🤖 AI Summary
This work addresses the challenge of robustness evaluation for heterogeneous graph neural networks (HGNNs) by proposing the first relation-aware universal attack foundation model. Unlike prior methods, it generates transferable structural perturbations across diverse HGNN architectures and heterogeneous graphs without retraining. Methodologically, we identify a common vulnerability pattern of HGNNs along the relational dimension—previously unobserved—and design a relation-level shared attack unit mining mechanism. We further introduce a sequential relation-weighted attack paradigm integrating a lightweight surrogate model, relation importance alignment, and heterogeneity normalization. Experiments demonstrate high attack success rates across multiple HGNN architectures and heterogeneous graph benchmarks. The generated perturbations exhibit strong cross-model transferability, and adaptation to new graphs requires only a few fine-tuning steps. This significantly enhances both black-box attack efficiency and generalization capability.
📝 Abstract
Heterogeneous Graph Neural Networks (HGNNs) are vulnerable, highlighting the need for tailored attacks to assess their robustness and ensure security. However, existing HGNN attacks often require complex retraining of parameters to generate specific perturbations for new scenarios.
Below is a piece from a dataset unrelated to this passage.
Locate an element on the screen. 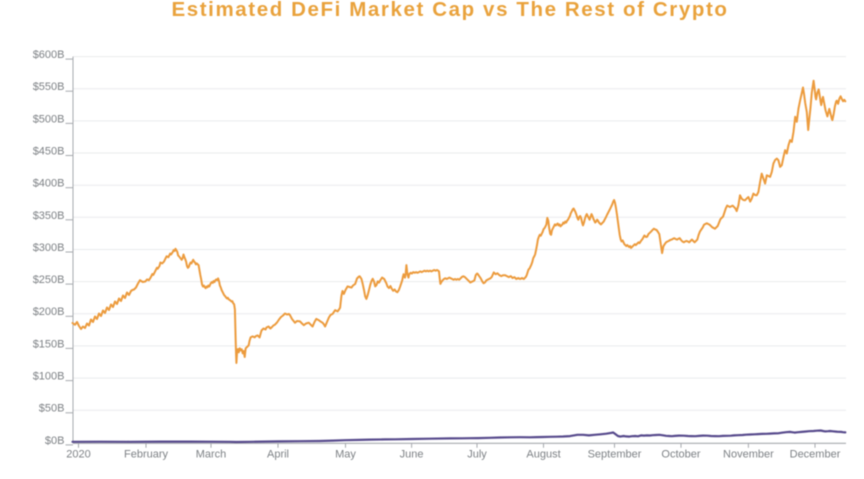 The image size is (864, 479). svg-text: $400B is located at coordinates (49, 184).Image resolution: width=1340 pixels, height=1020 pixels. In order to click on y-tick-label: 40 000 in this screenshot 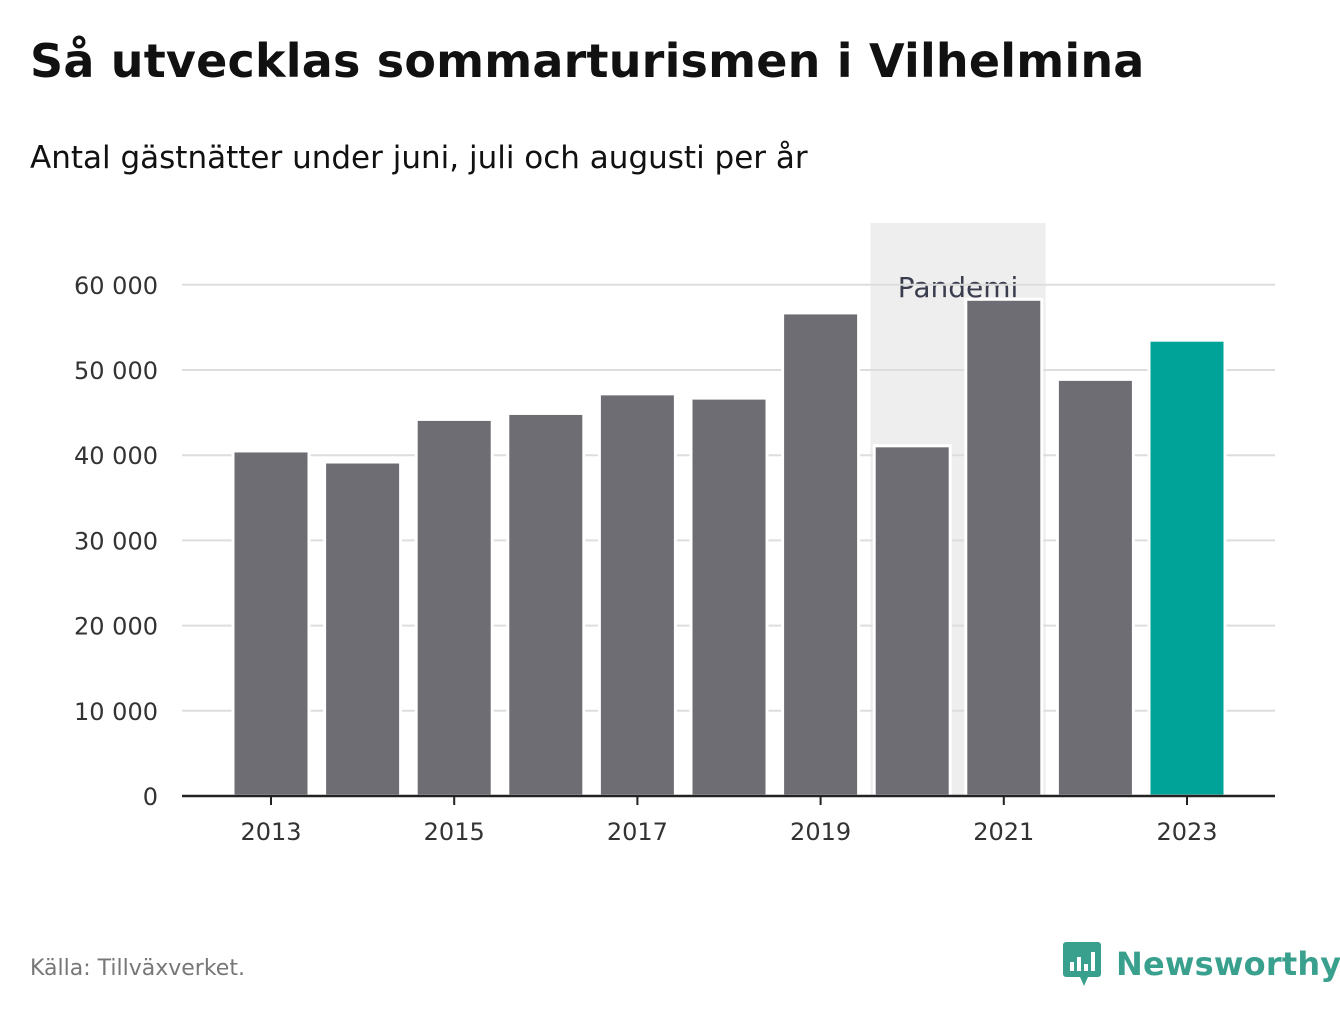, I will do `click(116, 456)`.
Recently, foundation models have opened new horizons for the generalization of graph neural networks by capturing shared semantics across various graph distributions. This leads us to ask:Can we design a foundation attack model for HGNNs that enables generalizable perturbations across different HGNNs, and quickly adapts to new heterogeneous graphs (HGs)? Empirical findings reveal that, despite significant differences in model design and parameter space, different HGNNs surprisingly share common vulnerability patterns from a relation-aware perspective. Therefore, we explore how to design foundation HGNN attack criteria by mining shared attack units. In this paper, we propose a novel relation-wise heterogeneous graph foundation attack model, HeTa. We introduce a foundation surrogate model to align heterogeneity and identify the importance of shared relation-aware attack units. Building on this, we implement a serialized relation-by-relation attack based on the identified relational weights. In this way, the perturbation can be transferred to various target HGNNs and easily fine-tuned for new HGs. Extensive experiments exhibit powerful attack performances and generalizability of our method.